### [TASK TO CARRY OUT]
Write out, please, each line from the one containing "328x355 pixels. At" to the final line of the data, both included, exactly and without pictures.

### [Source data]

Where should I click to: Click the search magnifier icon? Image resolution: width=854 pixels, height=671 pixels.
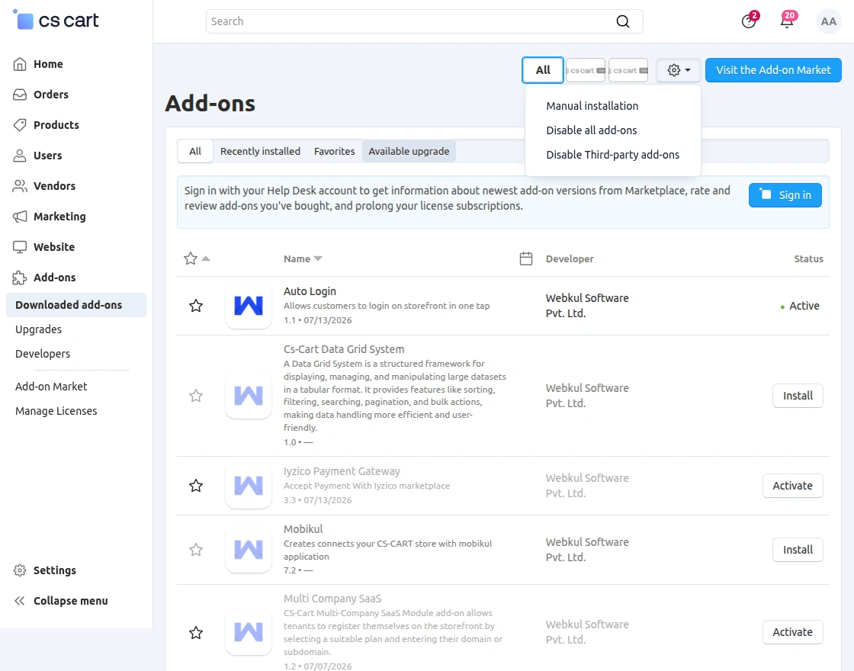click(x=622, y=21)
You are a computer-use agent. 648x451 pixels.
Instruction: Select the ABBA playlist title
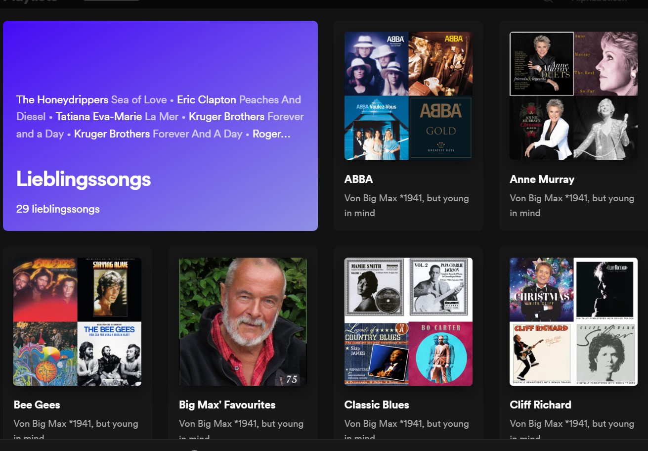tap(358, 179)
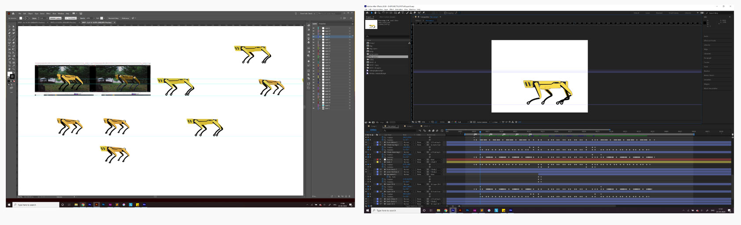The height and width of the screenshot is (225, 741).
Task: Click the Preferences button in Illustrator
Action: pyautogui.click(x=125, y=18)
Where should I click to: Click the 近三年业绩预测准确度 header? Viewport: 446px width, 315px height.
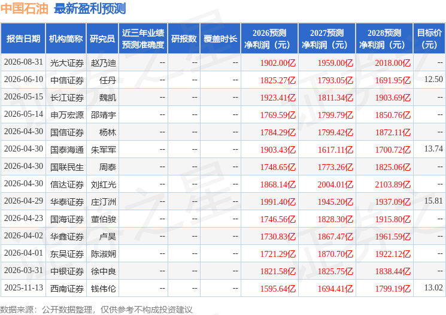coord(143,39)
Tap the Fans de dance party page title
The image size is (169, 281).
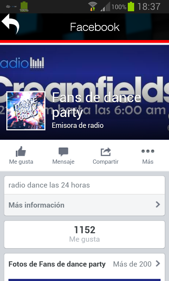click(x=96, y=105)
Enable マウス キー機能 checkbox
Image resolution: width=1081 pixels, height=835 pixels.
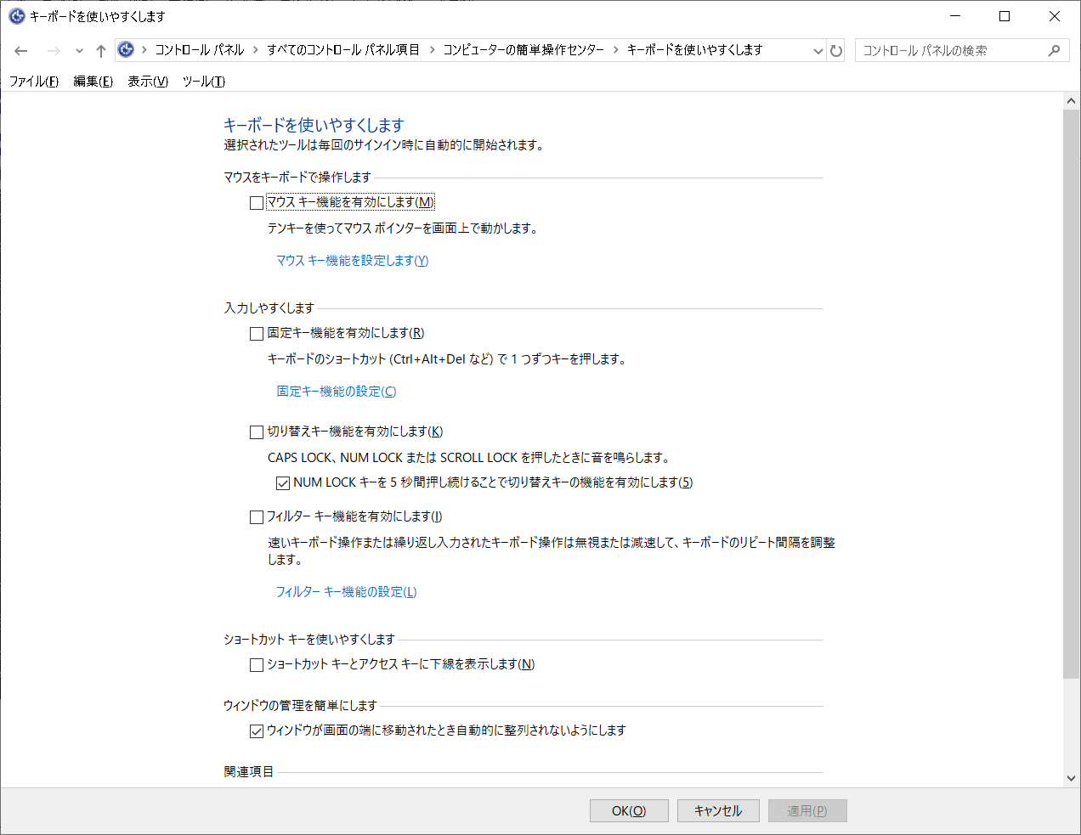point(256,202)
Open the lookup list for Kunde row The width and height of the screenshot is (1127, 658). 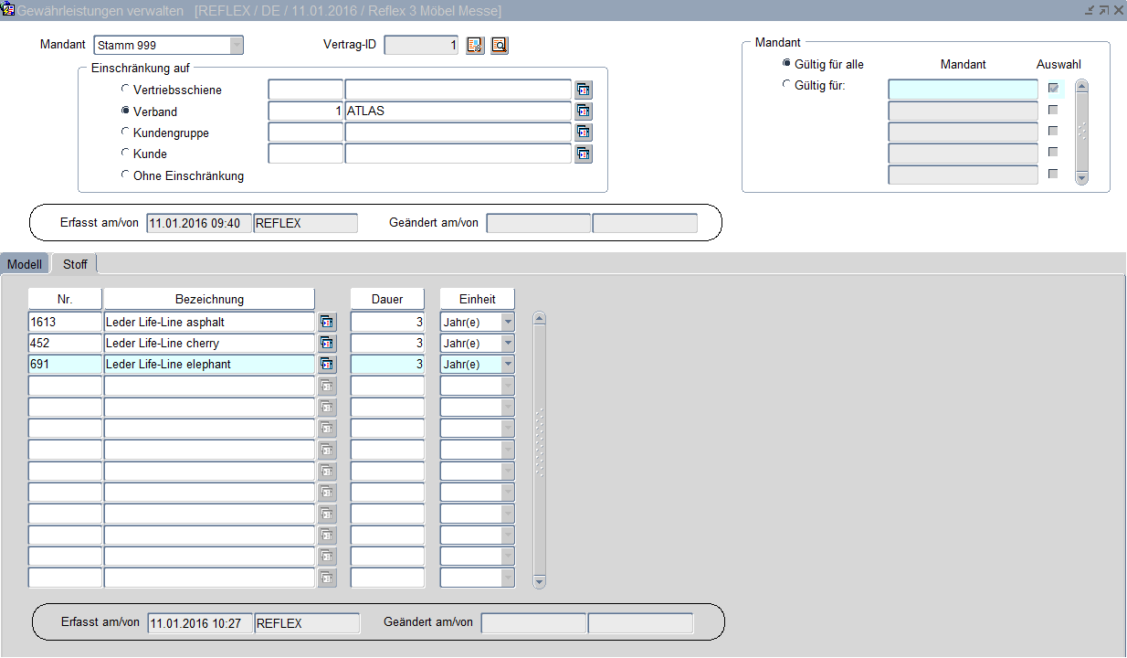click(x=584, y=154)

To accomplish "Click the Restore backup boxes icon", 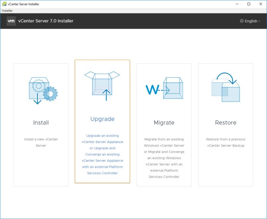I will pyautogui.click(x=225, y=88).
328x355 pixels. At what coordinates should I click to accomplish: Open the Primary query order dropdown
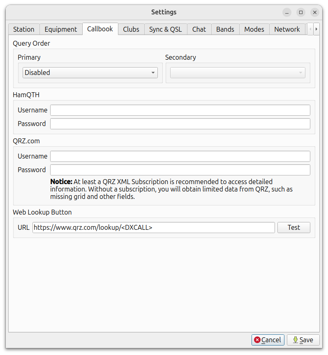click(x=90, y=73)
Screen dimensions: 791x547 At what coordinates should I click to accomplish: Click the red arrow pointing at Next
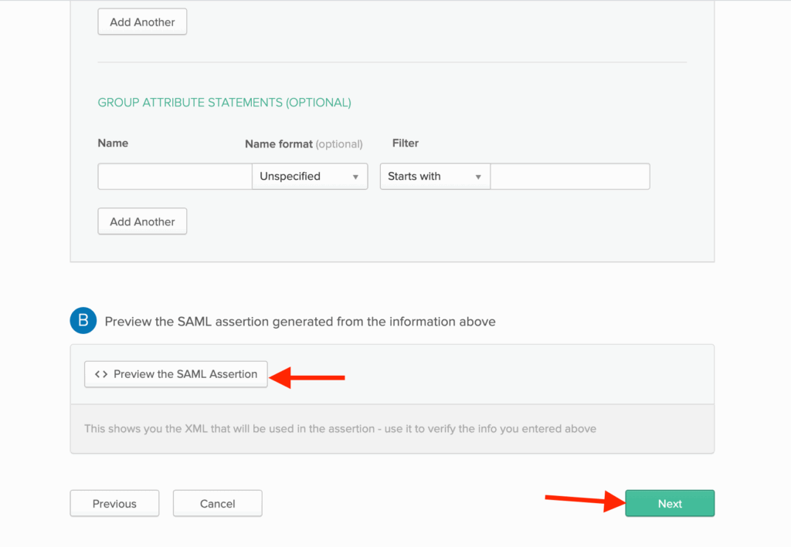point(584,500)
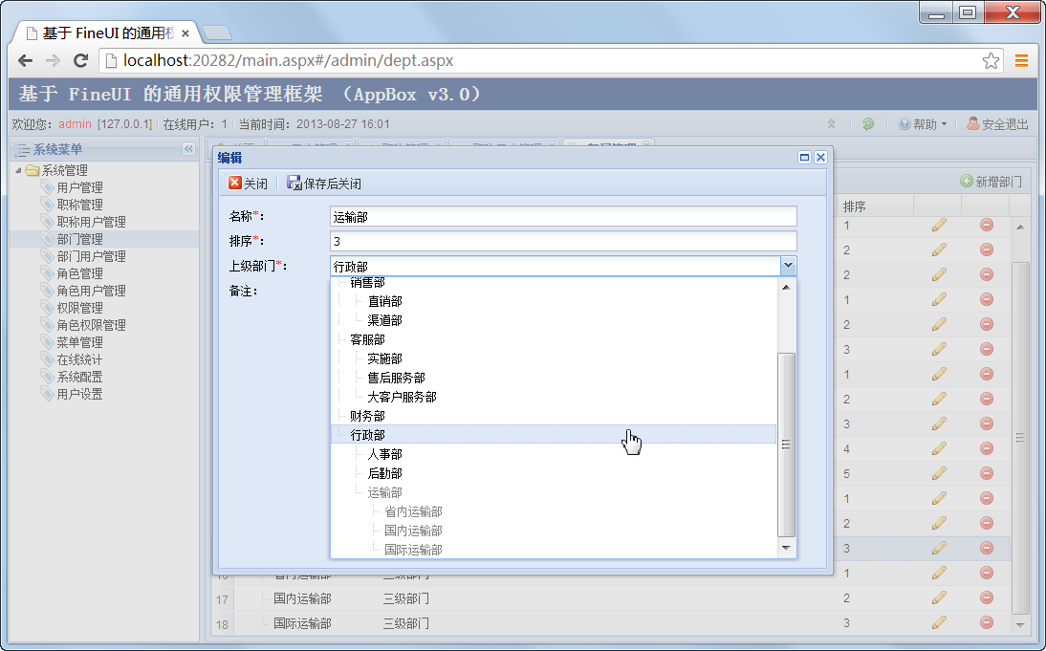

### [SOLUTION FOR THIS EXERCISE]
328x355 pixels. At what coordinates should I click to accomplish: Open the Primary query order dropdown
click(x=90, y=73)
Screen dimensions: 791x547 At what coordinates should I click to accomplish: Click the red arrow pointing at Next
point(584,500)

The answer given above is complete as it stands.